After a break, Dave talks about the beard. Now says people think he looks like Kenny Rogers. Promises to have someone come in and shave him on the air.
Top 10 List: Demands of the Striking Writers, read by 10 striking writers, among them Nora Ephron and Alan Zweibel. Number one demand: Producers must immediately remove their heads from their asses.
Robin Williams. Starts with long riff on Dave's beard, and eventually gets to Walter Brennan in "Brokeback Mountain."
After a break, Dave tries to have something closer to a conversation. Robin dials it down but is still tossing jokes. Clip from his Iraq trip. Overall fair, not great, but Williams hits a really nasty Britney joke right before the next break.
Dave sets up the bit about things they would have done if the writers hadn't come back.

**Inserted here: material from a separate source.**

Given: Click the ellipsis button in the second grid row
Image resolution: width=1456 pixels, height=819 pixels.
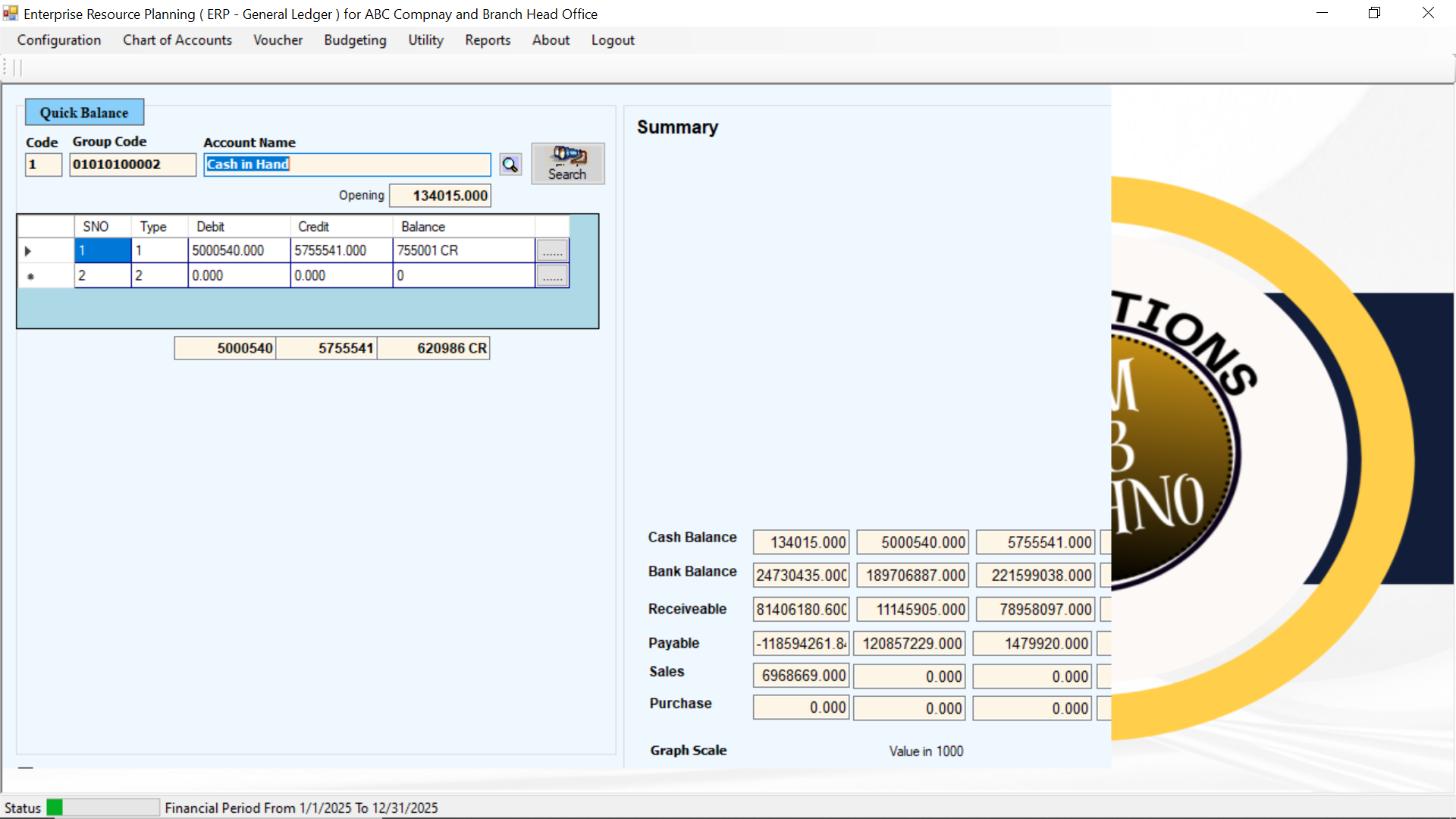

Brings back Hal Gurnee and a gimmick from the '88 strike. Not funny, though. After another break, "Know Your Staff." Long chat with an associate producer. Includes baby pictures.
You know, Letterman feels like the show with writers on strike -- angrier about the strike, more aimless and time-filling in this segment -- while Leno looked like business as usual.
Musical guest: Lupe Fiasco with Matthew Santos. And it's very late, since I kept forgetting to fast-forward through the commercials. So I'm going to save the music act for contemplation another time. And Kimmel/Conan/Craig for the morning.